*Exercise instructions*
Repeat verbatim each line from the line with "Click the R +51.8 headline margin" to the end of the entries. Pictures do not belong in the copy.

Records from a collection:
BEGIN

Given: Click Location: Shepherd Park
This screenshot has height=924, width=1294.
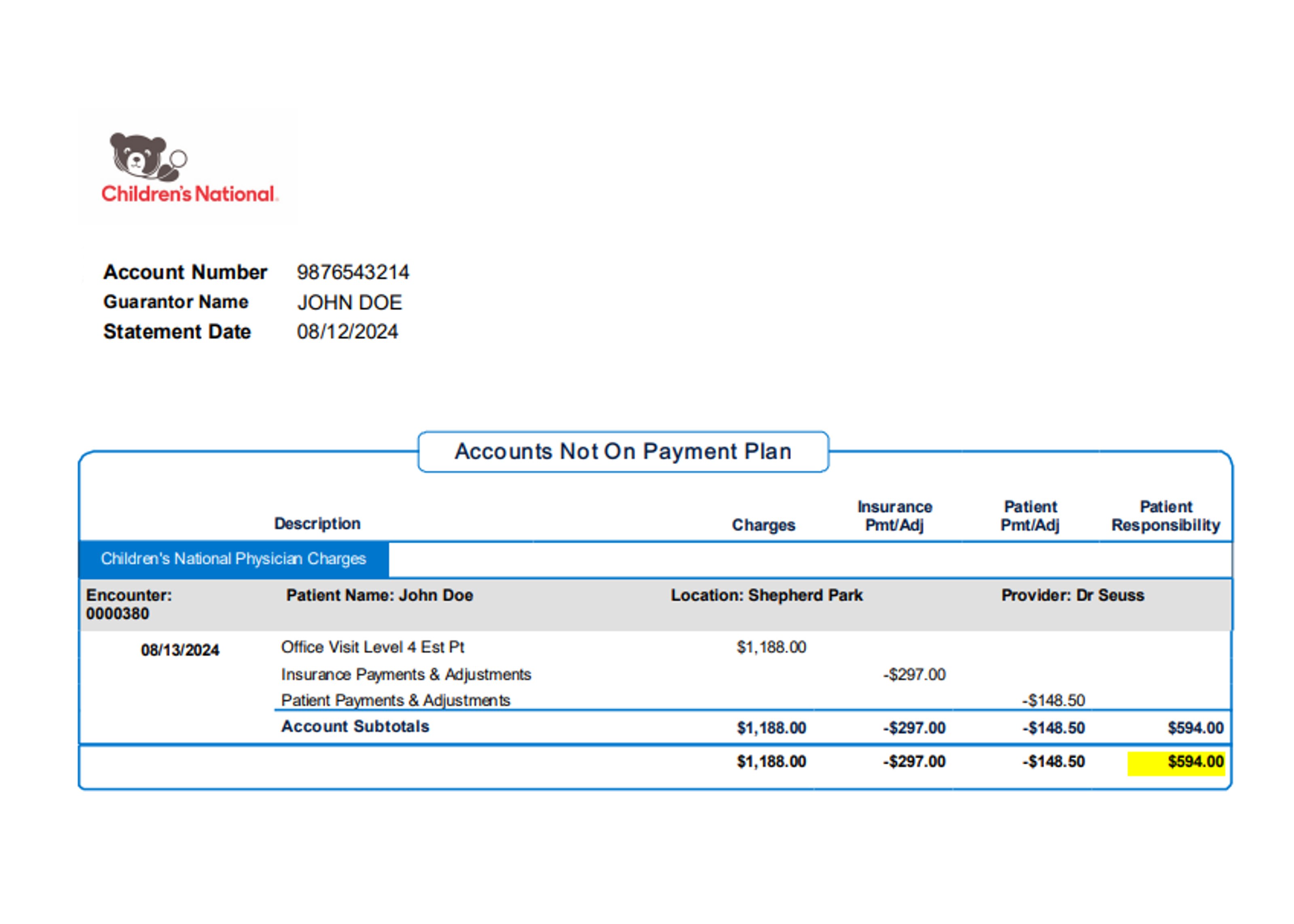Looking at the screenshot, I should pyautogui.click(x=767, y=595).
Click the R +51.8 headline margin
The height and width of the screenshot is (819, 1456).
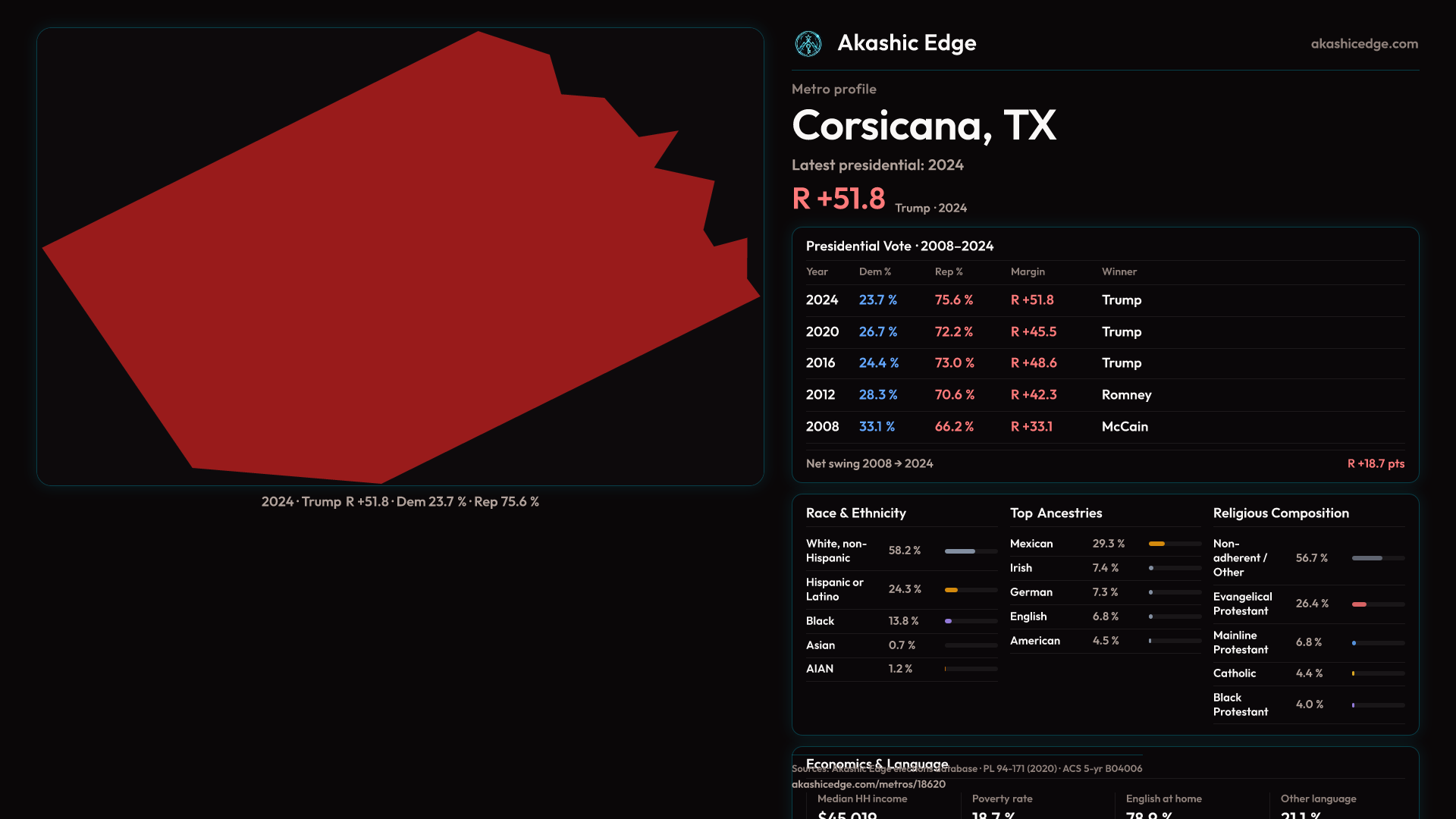click(838, 199)
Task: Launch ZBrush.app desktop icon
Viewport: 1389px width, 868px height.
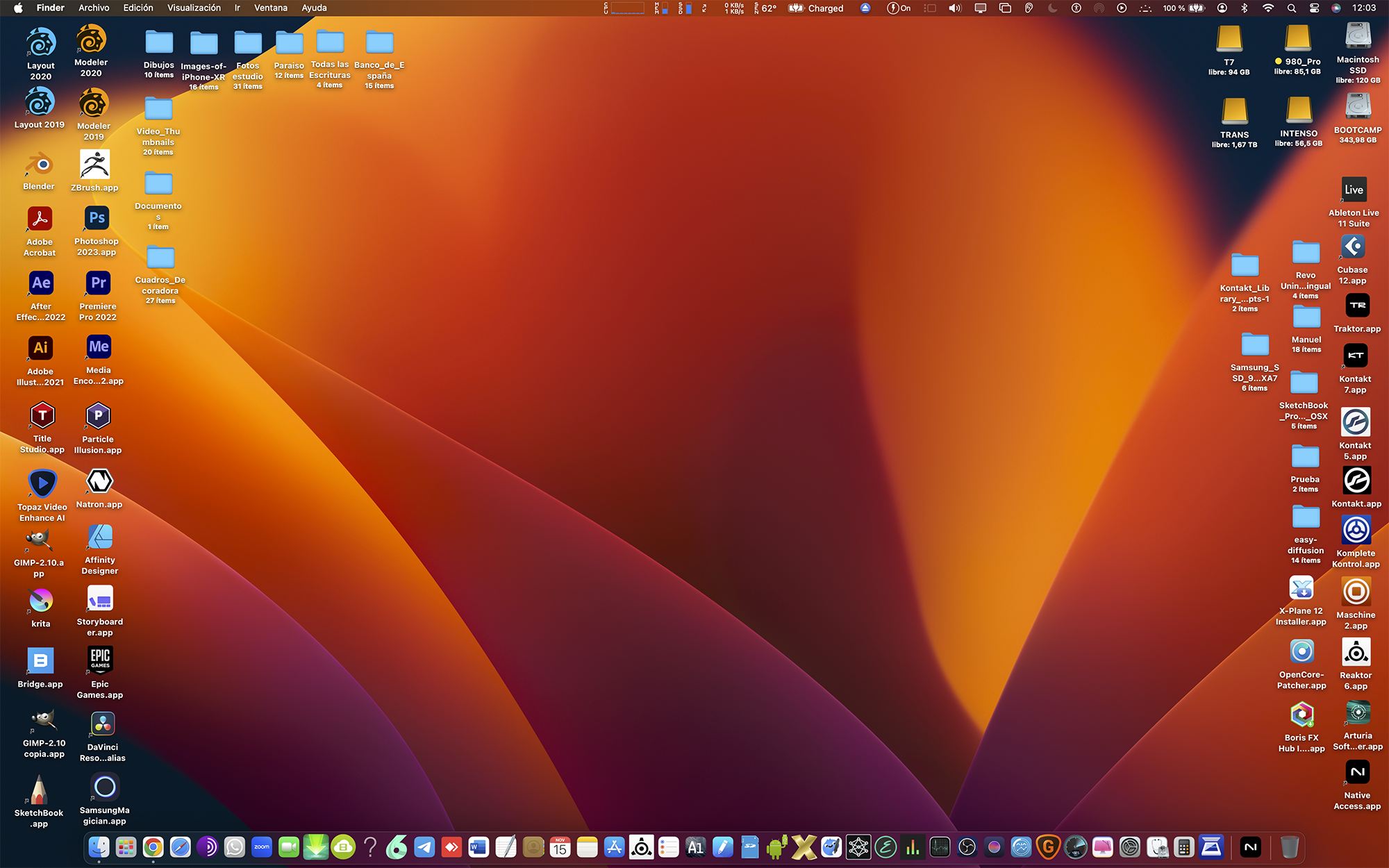Action: click(94, 165)
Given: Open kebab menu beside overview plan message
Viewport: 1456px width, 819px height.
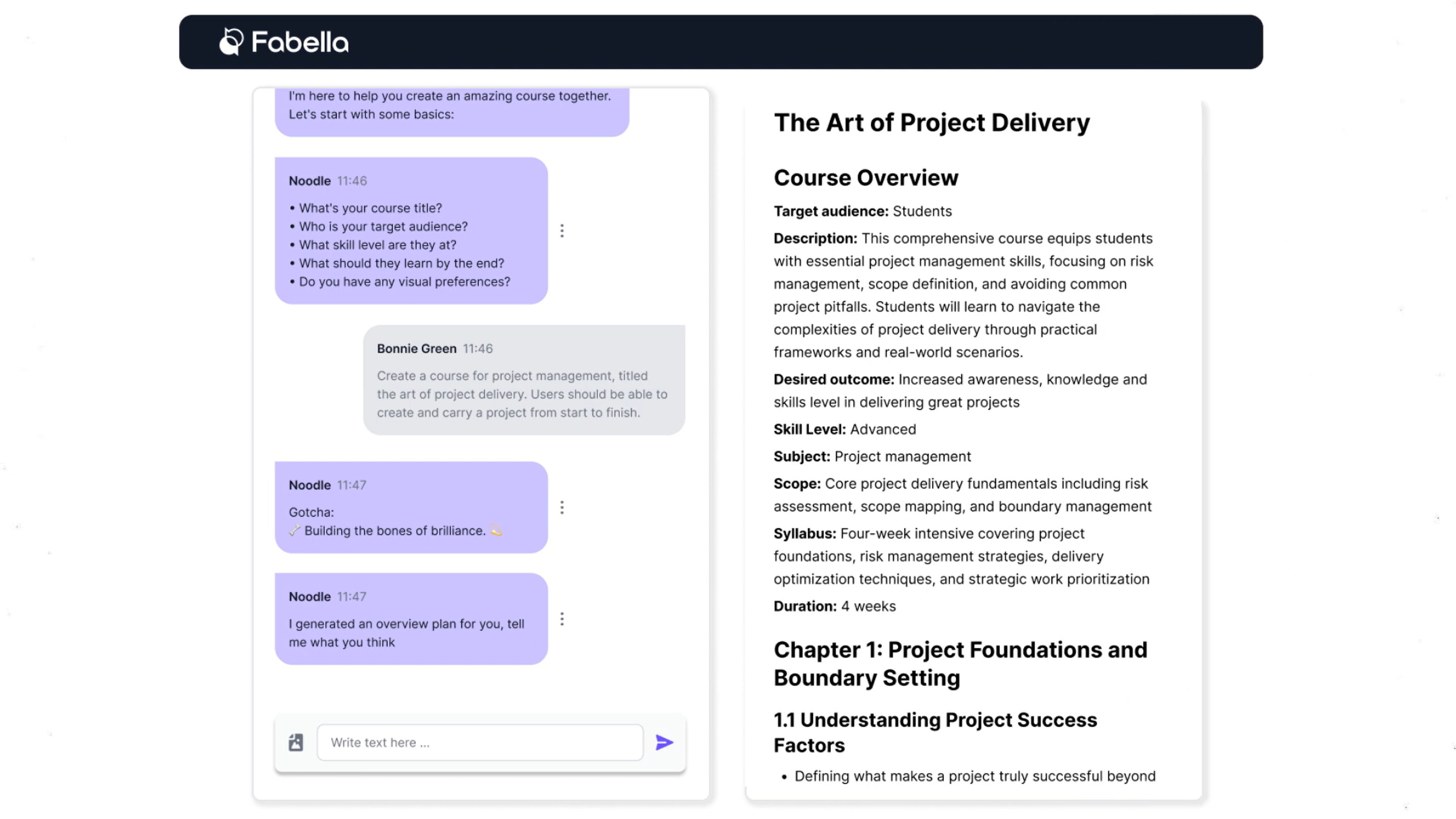Looking at the screenshot, I should (x=562, y=619).
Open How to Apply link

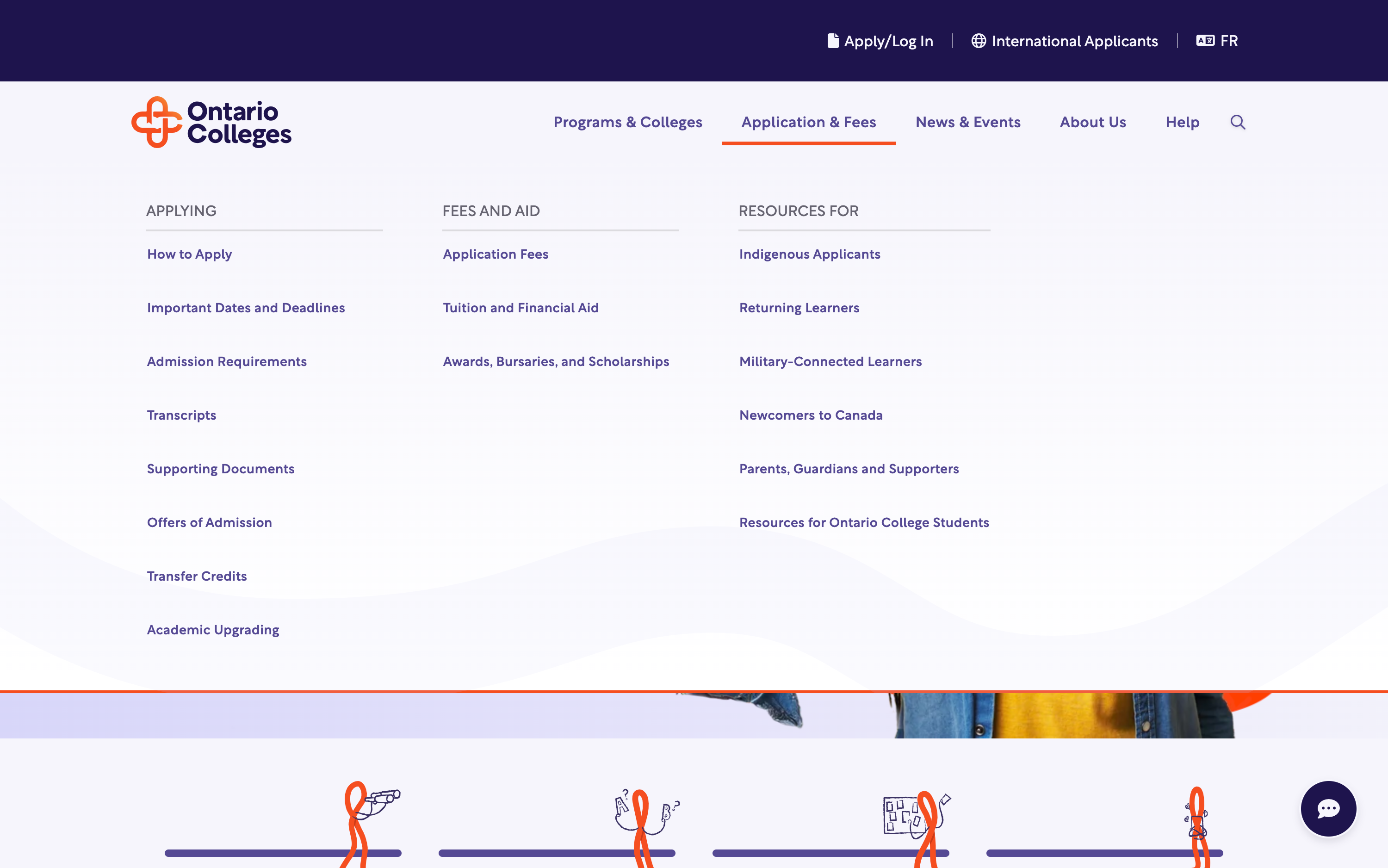tap(189, 254)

END

*Reply to the exercise*
Click the R +51.8 headline margin
The height and width of the screenshot is (819, 1456).
click(838, 199)
Task: Launch ZBrush.app desktop icon
Viewport: 1389px width, 868px height.
Action: click(94, 165)
Given: Open kebab menu beside overview plan message
Viewport: 1456px width, 819px height.
Looking at the screenshot, I should (x=562, y=619).
Open How to Apply link

tap(189, 254)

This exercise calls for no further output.